Crystal Forman is a wellness educator of Holistic Wellness and Health, a partner to Baltimore’s first AgriHood—a major urban farm program and marketplace, and an active member of the Encompass Movement’s Global Majority Caucus. For Forman, undoing the inequities resulting from food apartheid means policymakers seeking “community input and community control in growing, sourcing and selling healthy food. This requires land sovereignty and space to grow and sell nutritious food.” Solutions that she advocates to increase food security and access to nutritious food include community-run farmers’ markets and stores.

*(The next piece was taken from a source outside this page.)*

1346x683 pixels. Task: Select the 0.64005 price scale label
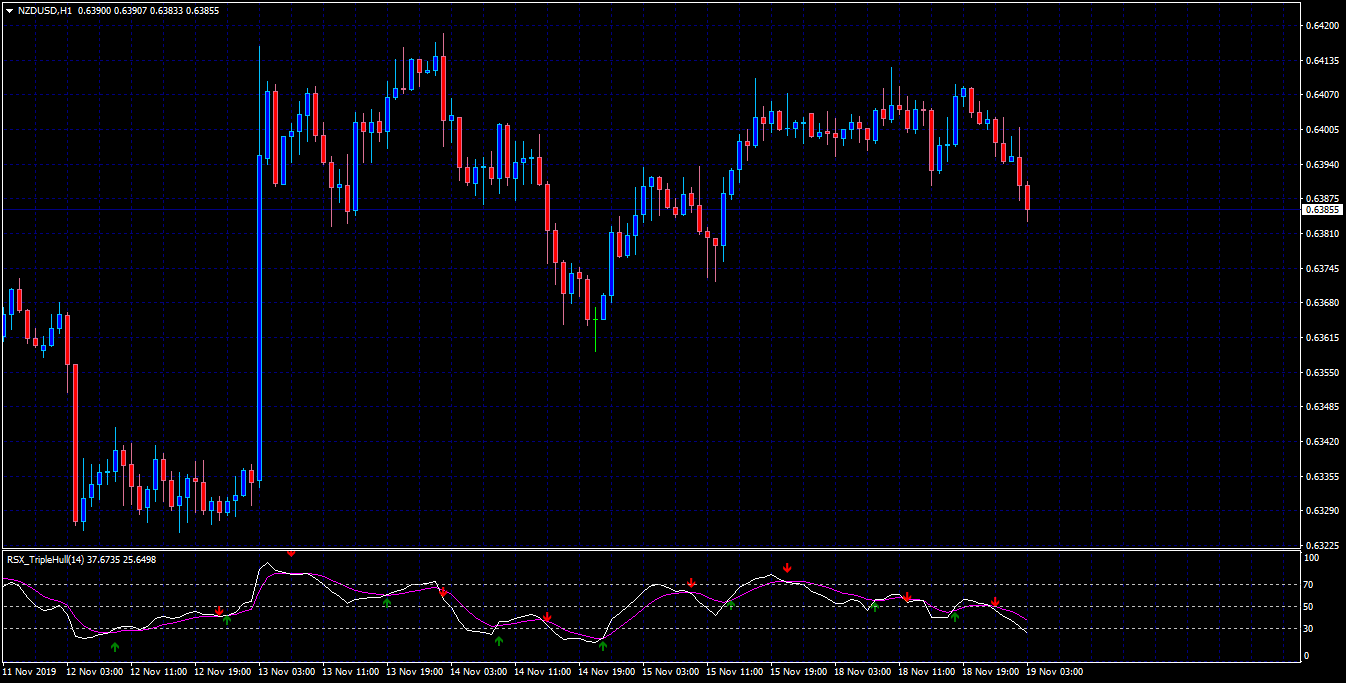point(1323,130)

Access to food as a policy issue originated in the 1970s in the study of developing countries, where famines occurred despite the plentitude of food made possible through the Green Revolution. The economist Amartya Sen played a key role in then framing the issue of access to food as one in which wealthy countries controlled the distribution of food to people in poorer countries. While heralded for its technological achievements in the mass production of food, the Green Revolution also stamped industrial agricultural practices such as monocropping, pesticides, and fertilizers into food systems worldwide. 

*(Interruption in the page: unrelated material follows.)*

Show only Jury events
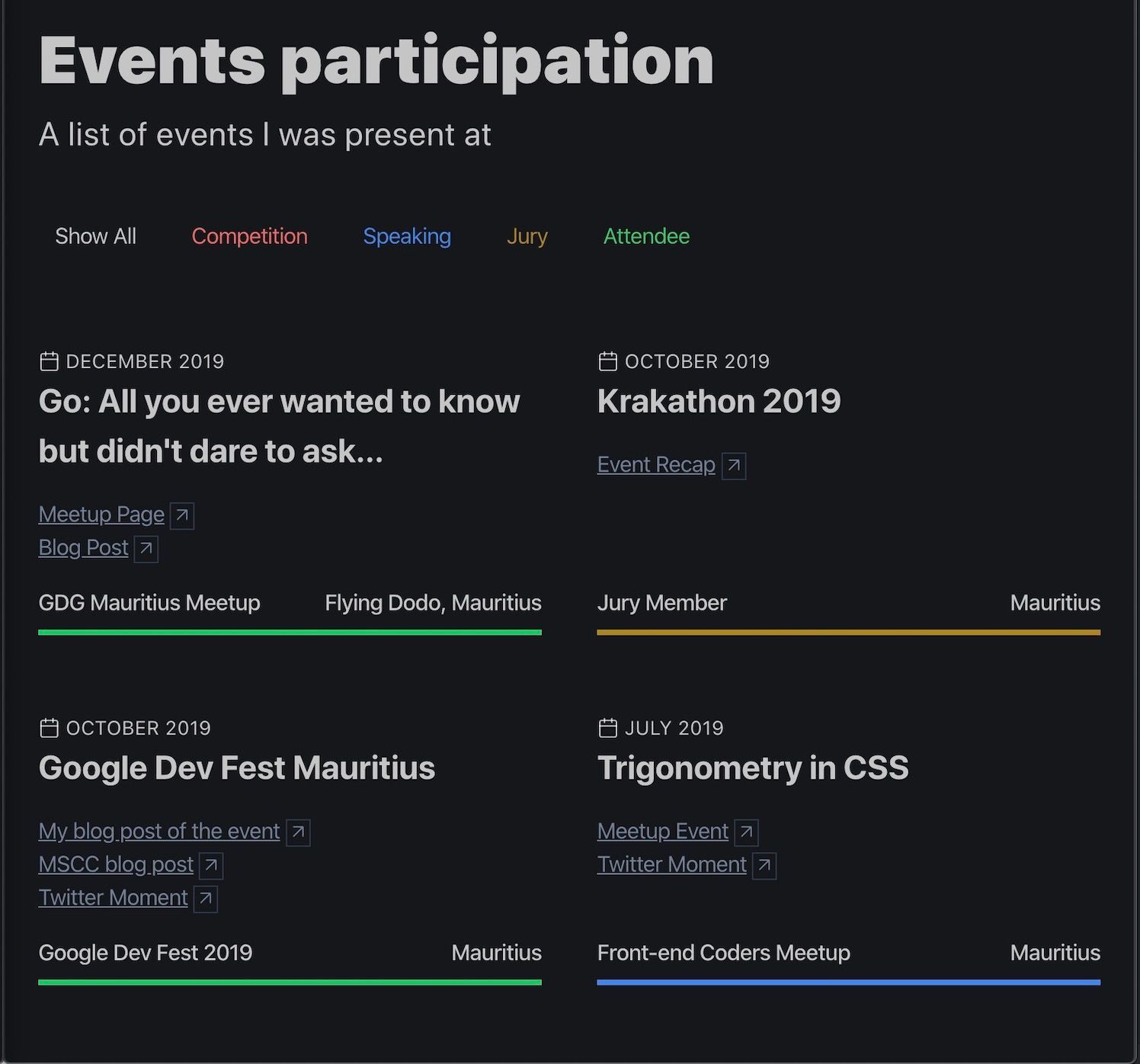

Confirming the idea that food access is related to broad and highly political questions, a summary of research literature has found that interventions reliant on supermarket presence to improve eating patterns are ineffective at improving public health. The author, Nathan Rosenberg, has instead suggested bigger-picture, anti-poverty solutions to “food insecurity and diet-related health disparities”: raising the minimum wage, repealing anti-union laws, enacting paid sick leave, and strengthening social program benefits for people outside of the paid workforce, such as young people, older people, and disabled people. Policymakers could also increase benefits for people in programs such as food stamps (SNAP) and expand efforts to make school lunch and breakfast programs free.

Where Do We Go From Here?

A food desert is a low-income neighborhood where there are no supermarkets or grocery stores, and the difficulty of purchasing affordable, fresh produce and healthy foods often means these are less desirable places to live. This lack of a supermarket is also one signal of a problem that can be productively framed a different way—what Beatriz Beckford has described as “a system of food apartheid in black and brown communities across the country like the Bronx, NY, Jackson, MS, and Baltimore, MD, where politically sanctioned redlining restricts access to healthy food.” Community gardens and fresh produce programs, led by low-income communities of color, are some immediate solutions to allow people increased access to affordable, healthy food. Finally, increasing access to healthy food is a multi-issue concern that bridges public health, food access, and other social justice movements, and involves undoing inequities stemming from colonization, racism, and other systemic oppressions.